#### [Passage to read]
The present paper deals with the retrieval of the atmospheric layer averaged relative humidity profiles using data from the Microwave Humidity Sounder (MHS) onboard the MetOp satellite. The retrieval has been innovatively performed by firstly retrieving humidity for pairs of thick overlapping layers (TOLs) used subsequently to derive humidity for associated thin isolated layer (TIL). A water vapour dependent (WVD) algorithm has been developed and applied to infer the humidity of TOLs. Thus, the retrieved profiles have been finally compared with standard algorithm (NORM). These algorithms have been developed based on radiative transfer simulations and study of sensitivities of MHS channels on humidity of various types of layers (TOL, TIL). The algorithm has been tested with MHS data and validated using concurrent radiosonde as well as NCEP reanalysis data indicating profile errors of ~15% and ~19%, respectively.

1. Introduction

Being the strongest greenhouse gas, water vapor is the most important constituents in the Earth’s atmosphere, as its spatial and temporal variations affect various meteorological phenomena like formation of clouds, development of severe storms, and global warming [1]. The latent heat released during the condensation of water vapour is crucial in the triggering and development of the convective systems [2]. Nearly all-weather capability of microwave sounders provides an added advantage for remote sensing of water vapor from such sensors. In microwave region, water vapour has two absorption line peaks at 22.235 and 183.31 GHz. The line strength at 22.235 GHz is weak, and in clear conditions the atmosphere typically absorbs less than 20% of the radiation propagating through it at this frequency. Therefore, most of the attempts to retrieve water vapor by remote sensing near this frequency are necessarily limited to total integrated precipitable water [3, 4]. To retrieve water vapor in a few layers over oceans or land requires a strong absorption line such that around 183.31 GHz. Profiling of the atmospheric water vapour has been made with radiometric measurements from the airborne microwave moisture sounder (AMMS) and millimeter wave Imaging radiometer (MIR) by [5, 6] to study the effects of clouds on these frequencies. A similar sounder operating around 183.31 GHz, namely, SAPHIR, onboard MEGHA-TROPIQUES a joint ISRO-CNES mission is in orbit since October 2011. SAPHIR provides measurements in six water vapour channels around 183.31 GHz for sounding the atmospheric humidity. Brogniez et al. [7], Gohil et al. [8] have shown the potential of SAPHIR sounder in retrieving the atmospheric humidity profile.

#### [Written problem]
Continue the humidity-retrieval paper above, starting right after its final sentence.

#### [Data entries]

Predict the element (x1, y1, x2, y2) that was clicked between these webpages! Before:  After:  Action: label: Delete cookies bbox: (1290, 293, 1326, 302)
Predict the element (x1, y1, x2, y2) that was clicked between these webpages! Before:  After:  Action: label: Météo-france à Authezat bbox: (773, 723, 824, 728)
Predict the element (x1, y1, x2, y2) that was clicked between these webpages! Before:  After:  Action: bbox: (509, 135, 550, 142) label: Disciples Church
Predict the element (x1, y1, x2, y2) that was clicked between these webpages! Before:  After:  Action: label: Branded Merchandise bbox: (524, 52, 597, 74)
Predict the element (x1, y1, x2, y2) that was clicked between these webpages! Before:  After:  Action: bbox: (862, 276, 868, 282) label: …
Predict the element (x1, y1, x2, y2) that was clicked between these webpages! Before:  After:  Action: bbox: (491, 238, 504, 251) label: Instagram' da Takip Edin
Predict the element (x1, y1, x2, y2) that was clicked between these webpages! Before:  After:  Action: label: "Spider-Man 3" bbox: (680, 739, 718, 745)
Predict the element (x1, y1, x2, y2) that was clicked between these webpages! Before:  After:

#### [Result below]
Since Microwave Humidity Sounder (MHS) has three channels (described in next section) similar to SAPHIR; an algorithm has been developed for the retrieval of the atmospheric humidity profiles using MHS data that can also be used for retrieval from SAPHIR observations [9, 10]. The algorithm is based on the relationship between the brightness temperatures (BT) of three MHS channels and relative humidity in seven TOLs from 1000 to 100 hPa pressure values. From these TOLs, six TILs from 1000 to 100 hPa are derived. To examine the behavior of these brightness temperatures with humidity, various radiative transfer simulations have been performed and after that an empirical relation has been established between them. By making use of this relationship, the retrieval of humidity profiles from MHS brightness temperature data has been validated with near simultaneous radiosonde as well as NCEP reanalysis water vapor fields.

2. Data Used

The present technique has been developed on the basis of simulated data for the MHS channels having frequencies around strong water vapour absorption band in microwave region of electromagnetic spectrum at 183.31 GHz (183.31 ± 1.0, 183.31 ± 3.0, and 183.31 + 7.0). To simulate the brightness temperature, the atmospheric fields have been taken from NCEP reanalysis for year 2009 to cover the spatial and temporal dynamic variability of relative humidity. Table 1 gives the statistics of the simulated brightness temperatures and the tropical atmospheric relative humidity for seven thick overlapping layers used for establishing the empirical relation between them.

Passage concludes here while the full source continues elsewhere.